Of course. The TV show is called Partners in Rhyme, but as Len speaks – his face lighting up with the enthusiasm of a child – I realise I’m in the middle of one of those peculiar coincidences. Out of the blue, six months ago, the Radio 1 DJ Matt Edmondson messaged me on Twitter to say he’d invented a board game. Would I give it a go with the Vine family?

And so “Obama Llama” arrived in the post in a cardboard box and us four Vines ended up doing cats on mats and hens in pens and, I seem to remember, Mariah Carey Can’t Eat Dairy (try miming that). It’s now my two young daughters’ most-requested board game, a joyfully analogue antidote to Minecraft and Sims, and Len is presenting the television version. Champagne for Mr Edmondson!

The mention of Anton – there is only one Anton in the world, isn’t there? – takes me back to Strictly. Six feet away the press officer for Partners in Rhyme shifts uneasily in her chair as I mention The Other TV Show, but having been a contestant I can’t resist.

The last time I saw Len I didn’t see him. His face was covered by a bushy white beard. He was Santa in the 2015 Strictly Christmas special, and I was a recently-ousted dance clot quietly thinking how much I would miss the show. The experience, I told a friend, was like waking up in someone else’s dream. So did Len not feel the same pang when he waved goodbye to all that magic?

“No I did not, because I had a wonderful time doing Strictly. Twelve years I did Strictly. I got such a wonderful farewell. I would much rather have, ‘Oh we’re going to miss you Len, you’ve been great on it,’ than, ‘Thank God he’s going!’ The majority of people have been very nice.”

I can tell from the publicist’s face that the Strictly mentions have now gone miles past the number allowed, but it seems to be the key to understanding Len’s life.

Hasn’t everything come late for you?

“EVERYTHING I’ve done came late!” he cries. “I didn’t start dancing till I was 21. Which is late. I didn’t have my son till I was getting on for 40, which is late. Strictly came along when I was 60.” And now a brand-new game show at 73.

He’s back on the format. “The hilarious thing is Mime the Rhyme. That’s where you get two celebrities. Say it was ‘Jeremy Vine, drinking wine’. So one of the celebrities has got to explain the character. He will say, ‘He was on Strictly, host of Eggheads, tall chap, lots of fun.’ The other celebrity has to mime the wine. So you get lots of fun.”

Lots of fun, yes. This is a man, remember, whose first memories were watching his grandfather Albert Eldridge rope himself to a wooden cart piled with fruit and veg and drag it a mile-and-a-half to Bethnal Green in east London. Modernisation was the horse he bought one day.

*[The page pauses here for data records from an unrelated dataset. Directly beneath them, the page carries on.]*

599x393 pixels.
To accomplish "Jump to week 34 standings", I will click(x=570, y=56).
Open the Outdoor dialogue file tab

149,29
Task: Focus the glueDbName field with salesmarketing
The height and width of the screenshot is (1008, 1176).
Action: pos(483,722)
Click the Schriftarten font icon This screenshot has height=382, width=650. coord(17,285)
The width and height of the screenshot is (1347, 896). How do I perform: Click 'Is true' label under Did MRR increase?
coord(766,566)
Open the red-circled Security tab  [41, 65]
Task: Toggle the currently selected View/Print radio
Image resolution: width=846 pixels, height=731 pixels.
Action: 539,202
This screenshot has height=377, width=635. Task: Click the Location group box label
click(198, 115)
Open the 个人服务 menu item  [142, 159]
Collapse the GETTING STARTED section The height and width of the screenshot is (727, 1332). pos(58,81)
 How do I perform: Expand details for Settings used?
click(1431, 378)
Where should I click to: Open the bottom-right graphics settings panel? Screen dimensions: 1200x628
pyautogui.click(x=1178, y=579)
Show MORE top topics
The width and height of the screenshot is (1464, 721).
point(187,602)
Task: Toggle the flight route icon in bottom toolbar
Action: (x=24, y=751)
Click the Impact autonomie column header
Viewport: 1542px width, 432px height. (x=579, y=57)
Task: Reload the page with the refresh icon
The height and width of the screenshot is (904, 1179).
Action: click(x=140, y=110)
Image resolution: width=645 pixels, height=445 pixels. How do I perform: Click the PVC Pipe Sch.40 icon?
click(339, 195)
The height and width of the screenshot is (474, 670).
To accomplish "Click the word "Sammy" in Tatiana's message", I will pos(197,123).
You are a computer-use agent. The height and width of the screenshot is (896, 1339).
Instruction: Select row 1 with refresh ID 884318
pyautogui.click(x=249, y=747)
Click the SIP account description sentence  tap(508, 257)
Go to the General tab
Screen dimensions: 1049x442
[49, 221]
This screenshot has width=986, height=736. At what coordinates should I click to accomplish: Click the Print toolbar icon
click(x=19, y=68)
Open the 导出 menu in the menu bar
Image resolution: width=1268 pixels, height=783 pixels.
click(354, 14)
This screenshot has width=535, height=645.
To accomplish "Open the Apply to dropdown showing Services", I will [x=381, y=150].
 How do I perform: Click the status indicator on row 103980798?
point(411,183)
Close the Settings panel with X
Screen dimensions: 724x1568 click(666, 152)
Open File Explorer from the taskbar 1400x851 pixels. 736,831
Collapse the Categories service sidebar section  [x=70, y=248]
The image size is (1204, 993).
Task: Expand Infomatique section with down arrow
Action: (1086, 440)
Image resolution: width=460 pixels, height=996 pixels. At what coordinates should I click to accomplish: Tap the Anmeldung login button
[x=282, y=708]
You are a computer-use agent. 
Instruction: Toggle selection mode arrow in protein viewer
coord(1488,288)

Out of the blue, Len adds that he would have his nightly bath in the water left by Albert. “It was full of scum, he’d probably had a pee.” I can’t help wondering how you would mime that. Probably best not.

Mention of the bath and the cart takes me back to that very modern invention, the “celebrity” – the word rolls off Len’s tongue as easily as fresh concrete. Does Len ever know who these people are?

“Totally honest. Some of the celebrities we had on the show I didn’t actually recognise at first.” (I love the candour of this. I think Len finds it impossible to lie.) “There are so many now. So many celebrities! There was such a lovely looking girl and she was in the England women’s hockey team. Something Quek [he means Sam Quek]. The only reason I remember was because it rhymed with Anton Du Beke.”

We seem to have found our way back to Strictly, and I admit I was moved when I watched the huge send-off the programme threw for Len in 2016, where he even managed to upstage Ed Balls.

“Well,” he says thoughtfully, almost as if talking to himself. “You have to know when to hold ‘em and know when to fold ‘em.”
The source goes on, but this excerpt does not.